Wilson’s years of trying to get noticed involved so many rejections that she fell into bad eating habits, which in turn created a complex that her size was the reason people found her funny. She couldn’t even modify her diet while shooting Pitch Perfect (2012), because the name of her star-making character was literally “Fat Amy”.

Wilson with Sacha Baron Cohen in the 2016 film Grimsby
Wilson with Sacha Baron Cohen in the 2016 film Grimsby - Alamy

Rebel Rising has a frankness that’s sometimes not to its benefit. Wilson includes old diary entries about her fluctuating weight and her determination to “make her own destiny”: these read like Bridget Jones if Helen Fielding had lost her touch.

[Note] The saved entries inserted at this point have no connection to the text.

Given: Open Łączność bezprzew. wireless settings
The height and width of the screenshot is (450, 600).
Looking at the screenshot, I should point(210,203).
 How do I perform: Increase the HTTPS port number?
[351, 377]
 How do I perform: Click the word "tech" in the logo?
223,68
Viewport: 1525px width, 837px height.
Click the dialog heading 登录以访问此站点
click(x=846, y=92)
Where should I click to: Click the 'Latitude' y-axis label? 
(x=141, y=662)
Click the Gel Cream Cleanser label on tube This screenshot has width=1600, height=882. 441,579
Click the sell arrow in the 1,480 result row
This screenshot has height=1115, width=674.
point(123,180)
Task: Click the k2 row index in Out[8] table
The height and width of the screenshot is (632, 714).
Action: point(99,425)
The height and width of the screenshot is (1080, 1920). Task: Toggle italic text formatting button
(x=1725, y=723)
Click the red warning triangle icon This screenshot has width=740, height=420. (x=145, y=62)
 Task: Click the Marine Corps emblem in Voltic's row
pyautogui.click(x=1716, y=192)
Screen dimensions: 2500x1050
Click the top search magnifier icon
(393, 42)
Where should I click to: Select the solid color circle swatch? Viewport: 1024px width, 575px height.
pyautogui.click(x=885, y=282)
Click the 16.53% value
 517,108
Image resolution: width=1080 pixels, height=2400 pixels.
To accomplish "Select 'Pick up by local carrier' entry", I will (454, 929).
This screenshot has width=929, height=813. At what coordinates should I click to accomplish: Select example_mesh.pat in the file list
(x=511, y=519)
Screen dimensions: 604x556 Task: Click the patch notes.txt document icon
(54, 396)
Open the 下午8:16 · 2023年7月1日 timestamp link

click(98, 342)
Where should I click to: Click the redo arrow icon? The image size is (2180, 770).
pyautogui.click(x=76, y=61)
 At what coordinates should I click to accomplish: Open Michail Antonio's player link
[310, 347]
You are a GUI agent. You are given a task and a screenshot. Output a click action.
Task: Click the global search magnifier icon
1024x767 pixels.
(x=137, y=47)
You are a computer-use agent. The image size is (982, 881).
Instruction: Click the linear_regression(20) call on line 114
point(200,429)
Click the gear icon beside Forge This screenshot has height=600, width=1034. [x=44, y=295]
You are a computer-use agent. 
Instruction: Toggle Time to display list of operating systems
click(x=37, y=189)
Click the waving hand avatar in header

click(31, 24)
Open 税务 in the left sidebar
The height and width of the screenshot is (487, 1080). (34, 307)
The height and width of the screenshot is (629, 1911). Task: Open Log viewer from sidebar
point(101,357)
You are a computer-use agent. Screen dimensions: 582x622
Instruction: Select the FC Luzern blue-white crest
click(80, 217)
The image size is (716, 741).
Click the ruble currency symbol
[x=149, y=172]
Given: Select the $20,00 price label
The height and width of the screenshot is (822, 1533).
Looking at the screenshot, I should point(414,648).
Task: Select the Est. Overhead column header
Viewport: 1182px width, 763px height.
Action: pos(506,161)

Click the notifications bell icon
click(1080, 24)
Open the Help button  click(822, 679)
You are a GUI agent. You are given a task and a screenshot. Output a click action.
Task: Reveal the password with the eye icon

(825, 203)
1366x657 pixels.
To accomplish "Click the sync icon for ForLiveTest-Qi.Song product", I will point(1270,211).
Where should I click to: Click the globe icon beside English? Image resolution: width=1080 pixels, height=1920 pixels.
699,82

Still, there’s a bravery to flapping them around in public, which goes hand-in-hand with Wilson’s look-no-filter persona.

She tells a story about being invited in 2015 by a minor member of the Royal family to a tech billionaire’s birthday party in California, where drugs were on offer and she was told an orgy would soon begin. But Wilson fled before seeing anything, and a check of the historical line-of-succession will leave you none the wiser as to whether this mystery man was legitimate.

The bigger trouble with Rebel Rising is Wilson’s assertion that she’s not only a hilarious performer, which can be true on a good day, but a gifted writer of comedy, a claim this book does little to substantiate. Pride in her own achievements is swollen. She claims that audiences loved Bridesmaids (2011) “especially” for her brief role; Melissa McCarthy might raise an eyebrow, or a fist. Pitch Perfect 2 (2015), which second-billed Wilson, is hailed as “the most successful ‘musical comedy’ film of all time”, which, as she realises, needs a parenthesis explaining that this only means comedies containing musical performances, not actual musicals.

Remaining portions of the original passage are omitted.